• [Provided information]:
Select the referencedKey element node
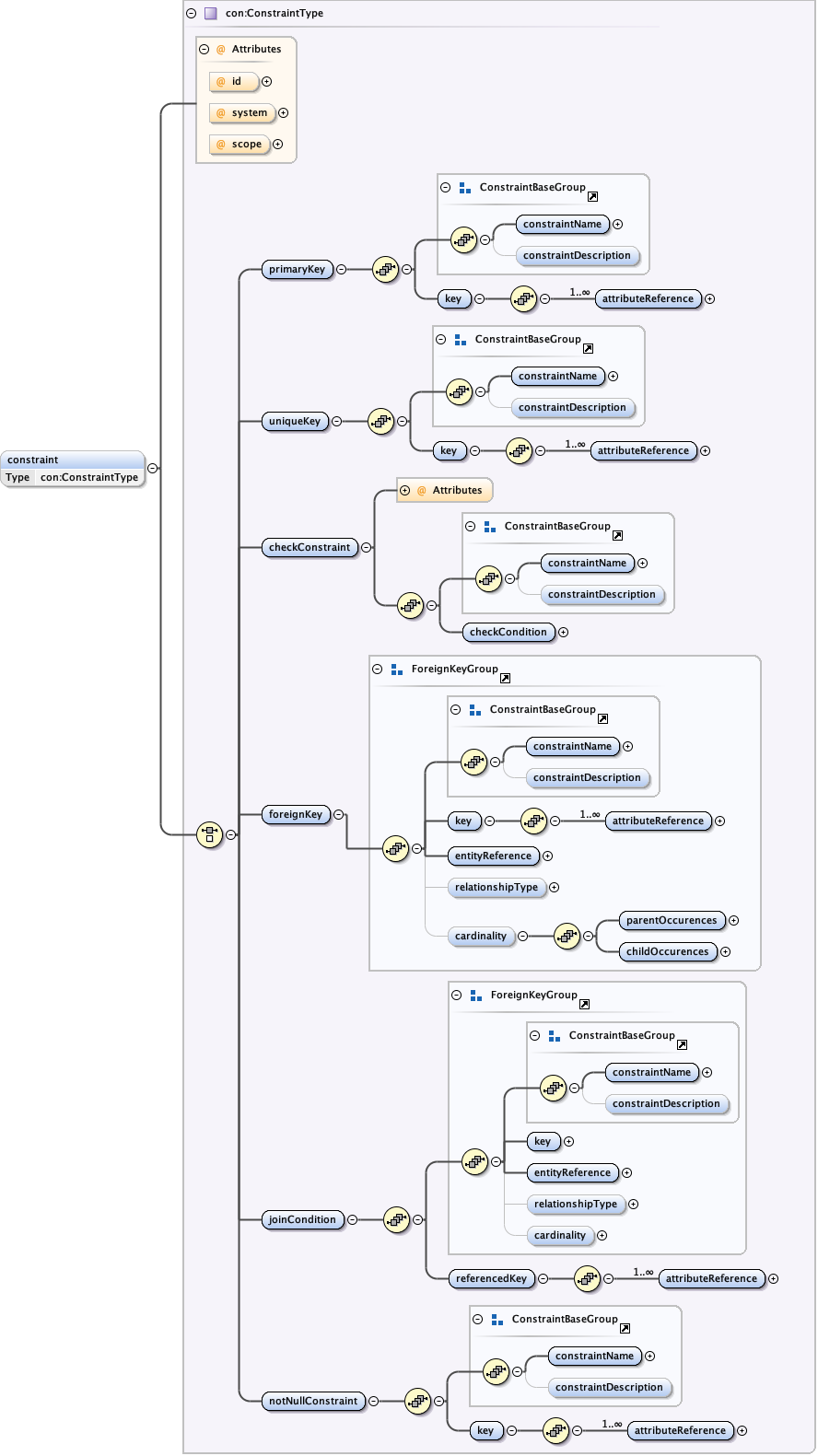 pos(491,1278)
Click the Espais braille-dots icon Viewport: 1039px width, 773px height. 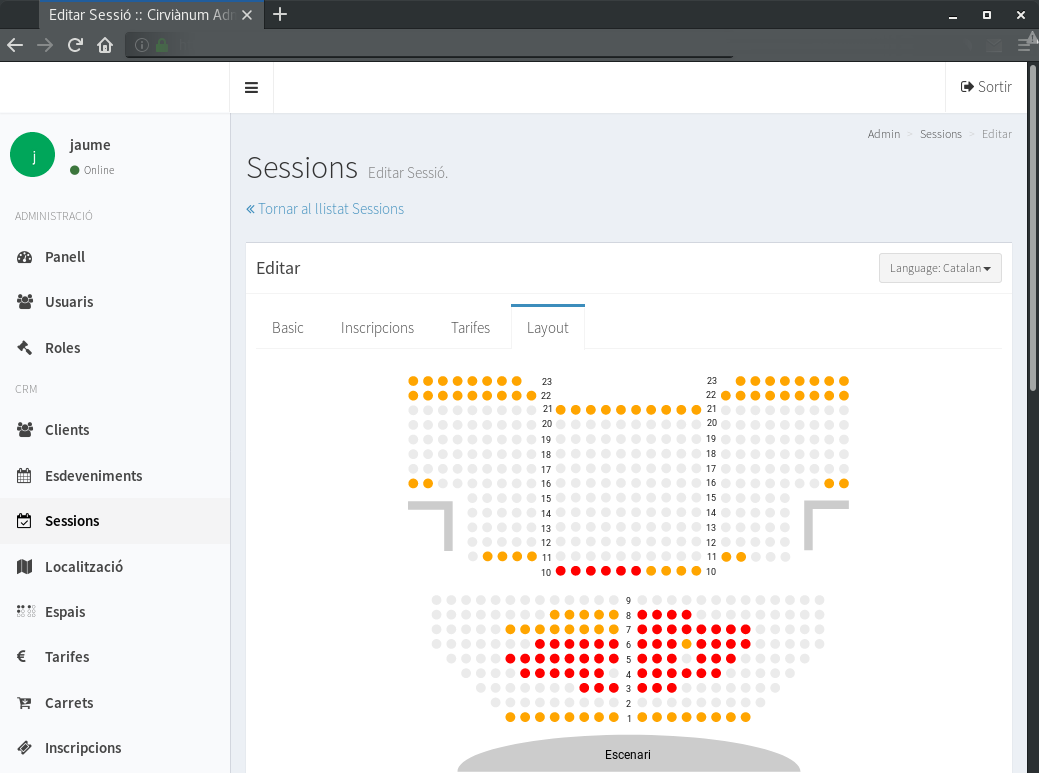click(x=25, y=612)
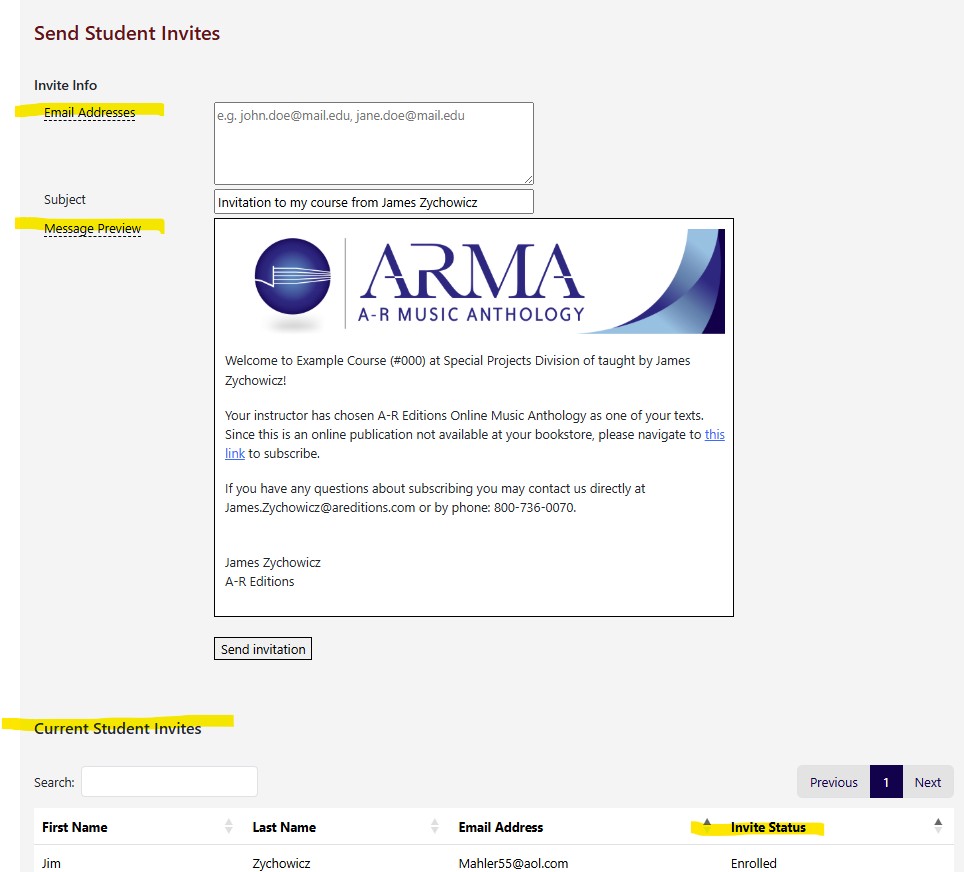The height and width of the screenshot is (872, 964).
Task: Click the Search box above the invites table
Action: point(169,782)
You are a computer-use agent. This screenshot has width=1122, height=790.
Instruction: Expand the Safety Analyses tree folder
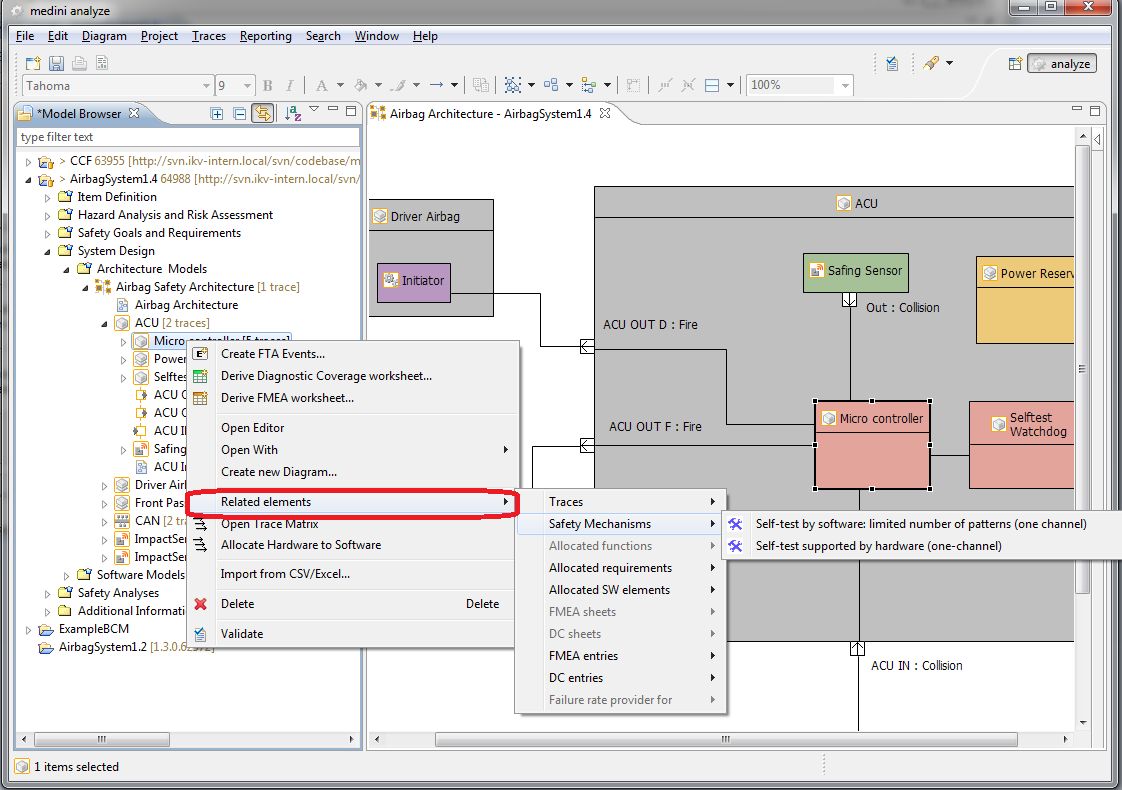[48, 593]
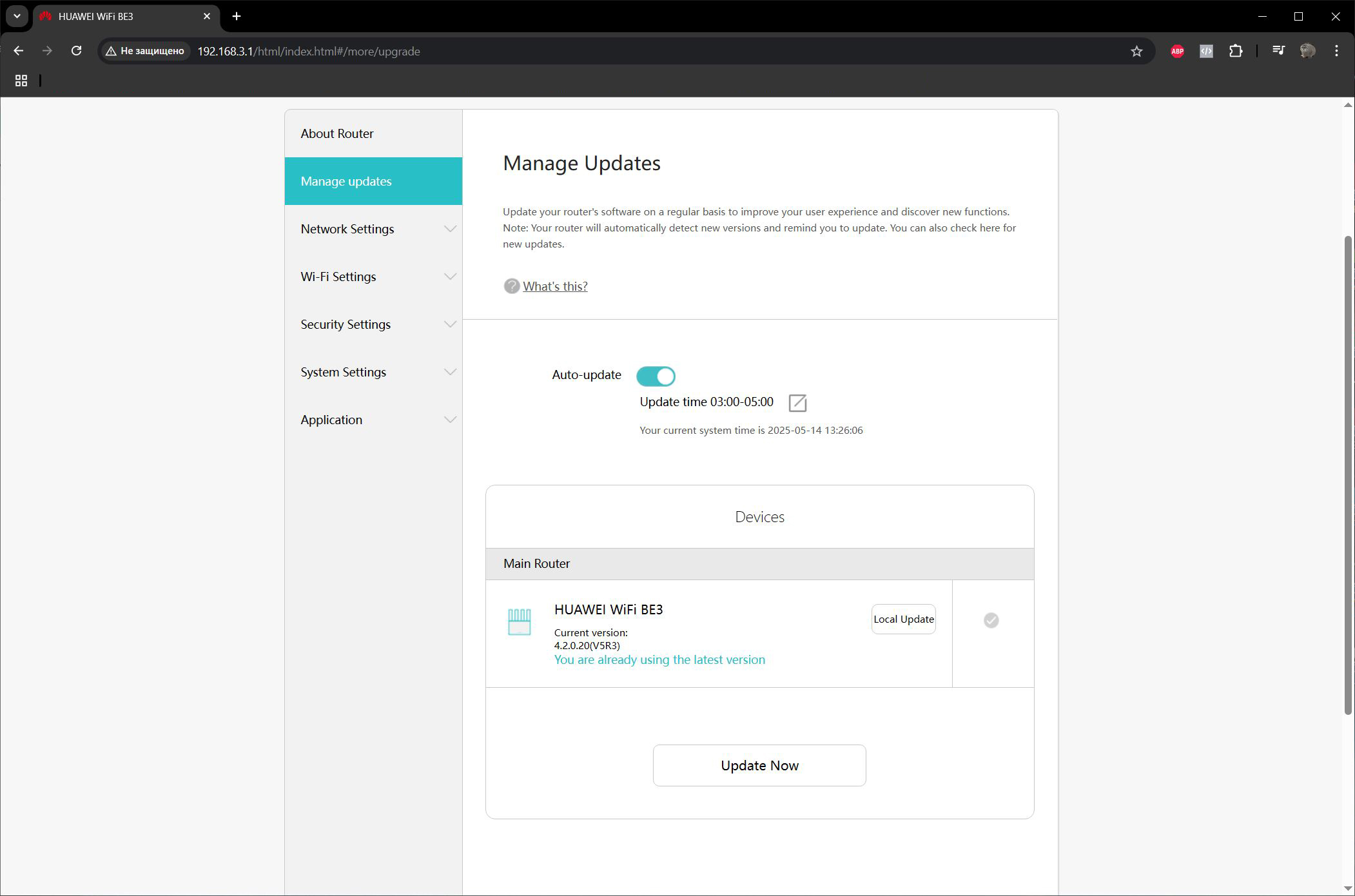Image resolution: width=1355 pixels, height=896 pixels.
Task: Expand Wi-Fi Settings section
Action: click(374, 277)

• [Problem to work on]: Only exact duplicates of the lines from the one containing "You are a computer-use" through the final line of the entries, both included, are needed, with pictures left out.

• [Reply to the exercise]:
You are a computer-use agent. This screenshot has width=1122, height=790.
Instruction: Expand the Safety Analyses tree folder
[48, 593]
Image resolution: width=1355 pixels, height=896 pixels.
Task: Expand Wi-Fi Settings section
Action: click(374, 277)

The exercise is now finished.